A former Berkeley radical turned anti-Darwin molecular biologist, Wells has done thorough scholarship in this book. It is laden with extensive references to the mainstream scientific literature, which show that common lines of pro-Darwin evidence such as the grand “tree of life,” the alleged transitional form “Archaeopteryx,” or the supposed vindication of natural selection in “peppered moths” are based upon extremely weak evidence. The tree of life turns out to be a tangled thicket; Archaeopteryx turns out to be 25 million years older than its alleged evolutionary predecessors, and the moth myth turns out to be based upon very little hard data (unless you consider gluing moths on trees to be (“hard data”).

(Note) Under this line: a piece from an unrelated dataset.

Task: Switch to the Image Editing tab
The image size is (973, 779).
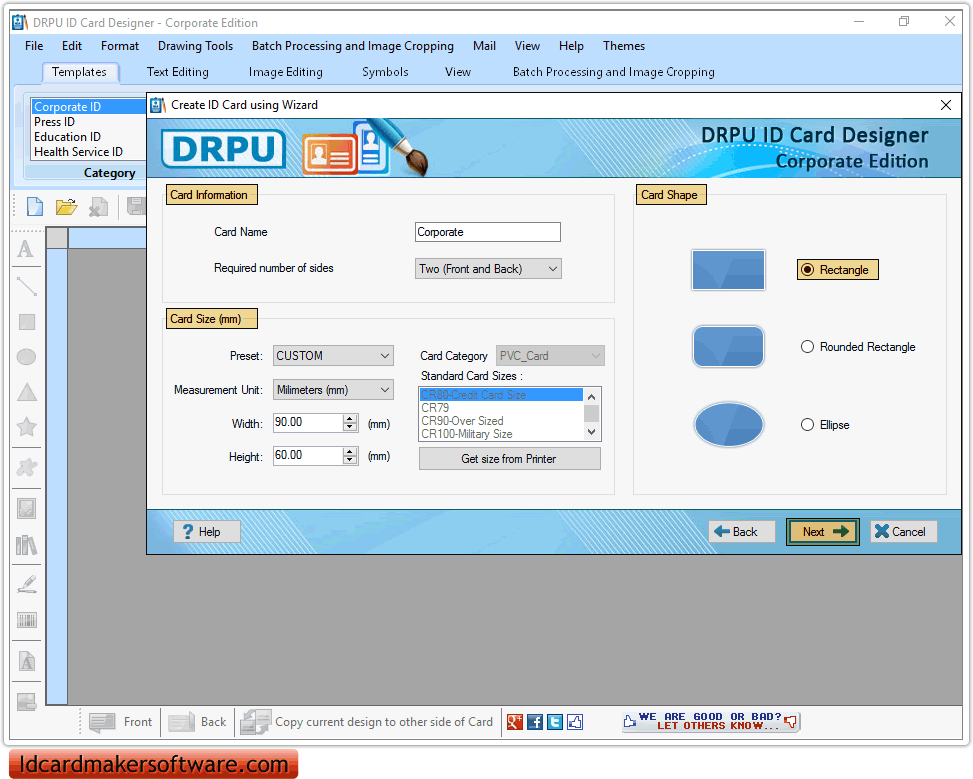Action: 284,71
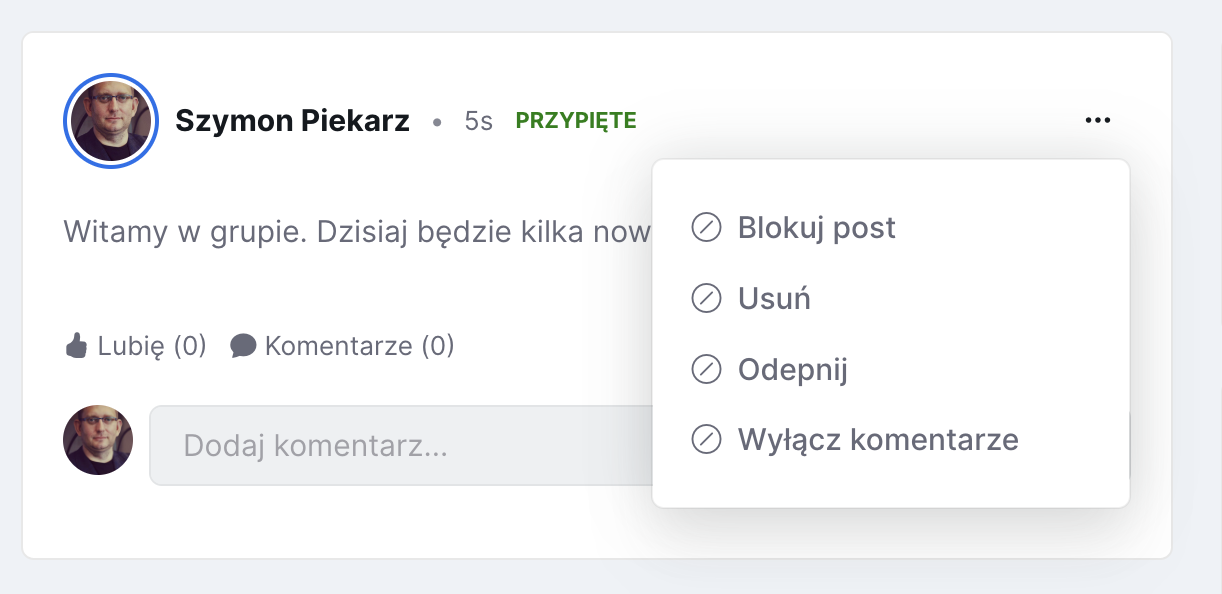Click the green PRZYPIĘTE pinned label

pyautogui.click(x=576, y=121)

In 2000, when speaking to a class of graduate students at Scripps Institution for Oceanography, NCSE director Eugenie Scott said that Icons of Evolution (“Icons”) would be a “royal pain in the fanny” for the evolutionist community. Dr. Scott’s prophetic utterance has been eminently vindicated, as this textbook has served to expose errors used in many biology textbooks surrounding the evidence which supposedly supports evolution. The furor stirred by Icons has even led to the revision of some biology textbooks. Yet critics of this book have had little more to say in response to Jonathan Wells other than irrelevant ad hominem attacks. This book is a must-read for anyone interested in how high school biology textbooks present neo-Darwinism, and particularly for anyone planning to teach evolutionary theory.